E em meio a estas últimas palavras,
ouviram-se novamente os gritos suplicantes de JC, pedindo a sua soltura. A
caçula, com medo, foge da sala, refugiando-se em seu quarto. A mãe, com um
átimo de esperança, disse:
— Vamos lá. Quero tentar conversar com ele.
Foi o que fizeram. Todavia, esta
nova tentativa não deu em nada. Foram, os três, expulsos do quarto do filho,
chamados de ditadores. A sua insanidade atingiu um grau insuportável. Sem o que
fazer no corredor do quarto, voltaram à sala.
Após alguns minutos, ouviu-se o
choro da caçula próximo ao quarto de JC. Correram naquela direção, escutando um
estrondo. Destrancaram a porta, mas já era tarde. Na janela não existiam mais
vidros. Ao aproximar-se da abertura, o pai vê o seu filho fugindo em direção ao
bosque. Sem pensar, saiu da casa para ir atrás dele. Quando chegou ao pátio,
percebeu que não sabia a direção que o seu filho tomara. Foi o momento, de sua
vida, em que mais se sentiu impotente. Contemplou-se a si mesmo e ao seu
desespero. Jogou-se no gramado molhado, aos gritos:
—
Filho, perdoa-me. Não sou digno que me chames de pai.
A
grande lição do filho pródigo inverte o papel de seus protagonistas.
A mãe, dentro da casa, sem forças
para mais nada, jogou-se sobre a cama do filho, em prantos. Tudo era lúgubre
naquele lar destruído. O médico, homem erudito, observou minunciosamente o
quarto onde estava. Procurou algum vestígio, algum sinal para compreender
aquela tragédia. Nada de anormal havia no recinto. Cada coisa em seu devido
lugar. O armário bem ajeitado, a cama feita, os livros na estante e, na
cabeceira da cama, o livro Memórias do Cárcere, de Graciliano Ramos.
O médico, após alguns minutos,
ligando os fatos e lembrando-se das palavras ditas por JC, esclareceu as suas
dúvidas. Em meio a uma situação conturbada daquela, ele lembra-se que este
livro relata a situação verídica do autor, que havia ficado preso por dez
meses, entre os anos de 1936 e 1937, durante a ditadura do Estado Novo.
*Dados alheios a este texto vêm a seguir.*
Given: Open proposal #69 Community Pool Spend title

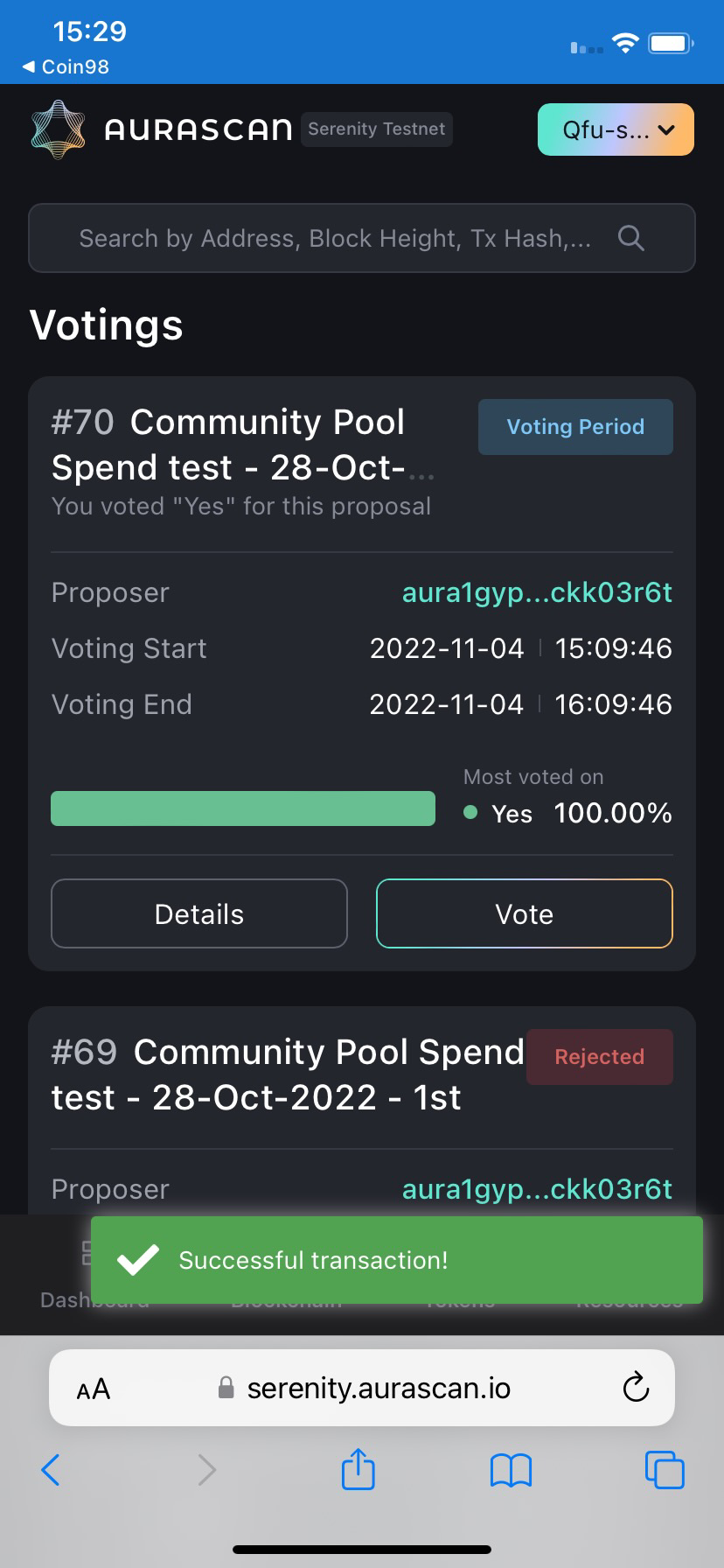Looking at the screenshot, I should (287, 1074).
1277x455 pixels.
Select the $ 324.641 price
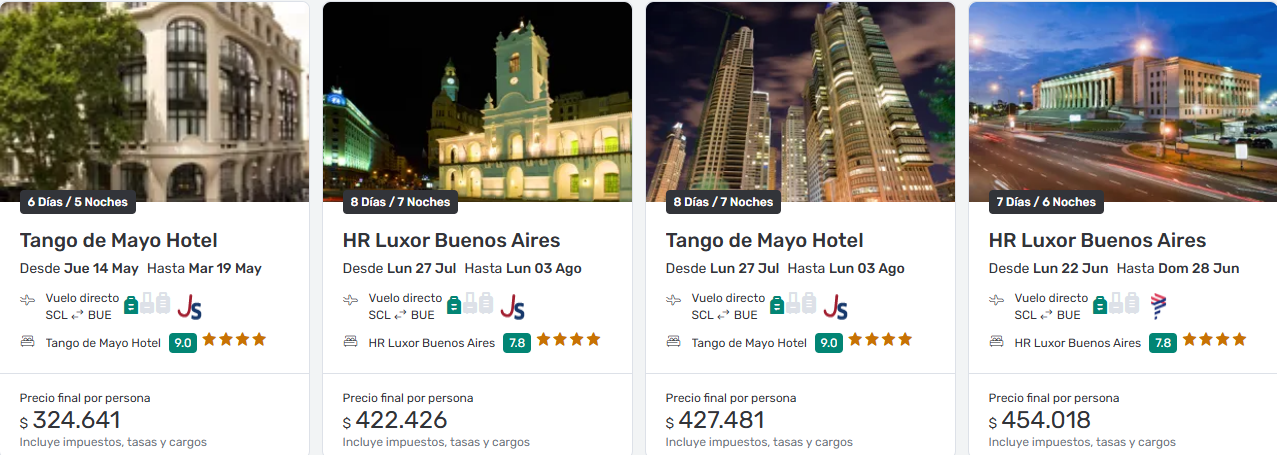[70, 420]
Recorda
ainda que o escritor viveu uma típica situação kafkiana, quando teve que pagar
por crimes que não cometera.
Entrementes, o que ninguém jamais
saberá é o que ocorreu na madrugada anterior. “[...] Durante a leitura do livro
Memórias do Cárcere, JC sentiu em todo o seu corpo um frenesi maluco.
Aquela obra estava o atraindo muito mais do que o seu livro predileto A
metamorfose, de Franz Kafka. E, de repente, o seu quarto foi se
transformando em uma imensa cela. Os ratos estavam nos quatro cantos daquele
lugar assustador. Demasiadamente real, só o cárcere que tomava conta do chão,
do teto e das paredes. Viu-se, contudo, vestindo uma roupagem listrada
esquisita, com um imenso número gravado nela. JC, sem nada entender, quis
recuar. Agarrou-se na cama, mas nada adiantou. Ao seu redor, tudo imóvel. No
silêncio da noite, viu-se naquela situação que passou a ser a sua realidade.
Sentiu-se no lugar de Graciliano Ramos”.